SELECTED PASSAGE:
TABUN and other nerve agents inactivate acetylcholinesterase at nerve junctions. Pralidoximine reverses their action by activating the AChE and destroying the accumulated acetylcholine so that transmission of neurotransmission can proceed normally. It destroys the bond between TABUN and AChE before it ages and becomes irreversible. Pralidoxime has an anticholinergic effect as it reduces muscle spasms and tachycardia (Geoghegan & Tong, 2012). Effect of Antidote Drugs In the absence of exposure to nerve agents, administration of atropine would have a variety of effects on different organs.
In therapeutic doses, it will cause inittial bradycardia followed by tachycardia. There will be an increase in the rate of breathing and decrease in secretion of mucus in bronchi. Atropine will cause pupils of the eye to dilate and this may cause photophobia as the pupils are unable to constrict in response to the amount of light entering the eyes. There is a rise in intraocular pressure causing glaucoma. It also reduces lacrimal secretion leading to irritation and dryness of eyes (Seth & Seth, 2009).
Atropine reduces salivary secretion causing dryness in the mouth (xerostomia). It also reduces sweat production, blocking the loss of heat from the body and causing a rise in body temperature. It reduces motility of intestines and gastric acid secretion, relaxes the intestinal wall and effects closure of sphincters causing constipation. Atropine relaxes the tone of urinary bladder and causes retention of urine (Seth & Seth, 2009). Therefore, in cases of belladonna poisoning, the patient presents with dryness of eyes and mouth, mydriasis, photophobia, initial bradycardia, tachycardia, hyperthermia, hot and dry skin, constipation, urinary retention and restlessness (Seth & Seth, 2009).
If Pralidoximine is taken by an individual not exposed to nerve agents, he/she may complain of blurred or double vision, loss of accommodation in eyes, headache, drowsiness, nausea, increased BP, tachycardia, hyperventilation and weakness in muscles (Geoghegan & Tong, 2012). Angelica’s Contact with GasAngelica suspected that she might have come in contact with the nerve gas. Hence, she injected herself with two antidotes: atropine and pralidoxime.. But the pralidoxime syringe failed and only atropine entered her blood.

EXERCISE INSTRUCTIONS:
A. In the passage on nerve agent antidotes, what effect does atropine have on sweat production, and what does that lead to?
B. Continue the passage on nerve agent antidotes from its last sentence.
The items that follow have no connection to the passage on nerve agent antidotes.

INFORMATION:
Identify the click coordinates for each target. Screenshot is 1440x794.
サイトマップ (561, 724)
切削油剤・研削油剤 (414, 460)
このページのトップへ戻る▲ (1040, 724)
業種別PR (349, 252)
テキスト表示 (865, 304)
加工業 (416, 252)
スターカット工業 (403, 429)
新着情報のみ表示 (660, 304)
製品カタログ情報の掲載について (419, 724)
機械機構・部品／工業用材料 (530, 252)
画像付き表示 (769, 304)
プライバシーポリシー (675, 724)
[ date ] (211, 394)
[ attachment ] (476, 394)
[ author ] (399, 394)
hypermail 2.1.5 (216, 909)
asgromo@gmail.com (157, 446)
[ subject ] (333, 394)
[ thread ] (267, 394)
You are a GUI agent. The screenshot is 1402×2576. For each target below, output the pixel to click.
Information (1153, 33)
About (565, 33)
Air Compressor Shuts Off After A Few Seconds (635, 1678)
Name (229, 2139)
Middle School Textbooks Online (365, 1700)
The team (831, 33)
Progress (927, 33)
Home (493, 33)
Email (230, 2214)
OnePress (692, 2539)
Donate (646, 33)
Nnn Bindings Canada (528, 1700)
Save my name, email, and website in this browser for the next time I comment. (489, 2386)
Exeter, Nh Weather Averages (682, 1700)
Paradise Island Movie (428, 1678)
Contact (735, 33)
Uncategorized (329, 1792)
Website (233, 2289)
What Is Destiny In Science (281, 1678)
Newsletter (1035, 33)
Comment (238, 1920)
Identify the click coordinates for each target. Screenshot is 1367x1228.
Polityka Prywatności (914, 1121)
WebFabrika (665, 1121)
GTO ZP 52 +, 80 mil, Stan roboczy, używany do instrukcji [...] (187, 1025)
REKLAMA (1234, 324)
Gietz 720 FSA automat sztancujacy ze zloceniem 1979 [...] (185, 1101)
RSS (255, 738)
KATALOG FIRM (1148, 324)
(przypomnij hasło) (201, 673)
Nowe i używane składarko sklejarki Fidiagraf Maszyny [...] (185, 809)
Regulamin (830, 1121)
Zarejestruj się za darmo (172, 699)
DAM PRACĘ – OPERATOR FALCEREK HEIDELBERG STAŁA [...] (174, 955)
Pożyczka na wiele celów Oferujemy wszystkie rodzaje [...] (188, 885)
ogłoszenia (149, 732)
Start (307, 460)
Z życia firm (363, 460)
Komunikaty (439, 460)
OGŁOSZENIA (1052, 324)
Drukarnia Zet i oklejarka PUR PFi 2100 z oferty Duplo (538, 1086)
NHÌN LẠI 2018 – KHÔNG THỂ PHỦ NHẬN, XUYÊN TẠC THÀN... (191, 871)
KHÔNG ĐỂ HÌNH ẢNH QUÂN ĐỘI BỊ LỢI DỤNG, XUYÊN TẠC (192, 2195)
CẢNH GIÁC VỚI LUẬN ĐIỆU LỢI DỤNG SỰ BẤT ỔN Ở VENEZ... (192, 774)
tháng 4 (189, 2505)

OUTPUTS BY TASK:
A. It reduces sweat production, which blocks heat loss from the body and raises body temperature.

B.
An analysis of the signs and symptoms presented by Angelica shows that she took atropine without being exposed to a nerve agent. If she had been exposed to TABUN, it would have entered her body through inhalation from air and her pupils would have constricted immediately along with an increase in salivary secretion and sweating (Marrs, Maynard & Sidell, 2007). Instead she found that her pupils had dilated and her mouth had gone dry, so much so that she could hardly speak. Her heart rate had also increased. All these symptoms appeared before injecting atropine. These are signs of stimulation of sympathetic nervous system in emergency situations.
In times of stress, adrenaline and nor-adrenaline levels in the body are increased to help the body cope with emergencies. It is known as the general adaptation syndrome and causing dryness of mouth, increased heart rate and blood pressure and dilation of pupils (Rhoades & Bell, 2009). After seeing these symptoms, Angelica injected herself with atropine. The effect of atropine was enhanced by the hot, desert environment in the Middle East and the stress her body was already undergoing. Injection of atropine would have increased her heart rate and blood pressure further, caused her body temperature to rise and caused exhaustion and extreme drowsiness.
The stress syndrome in the body also causes exhaustion and muscle relaxation as it fades. The combination of panic attack and unchallenged atropine injection in a tropical climate caused Angelica to faint (Rhoades & Bell, 2009).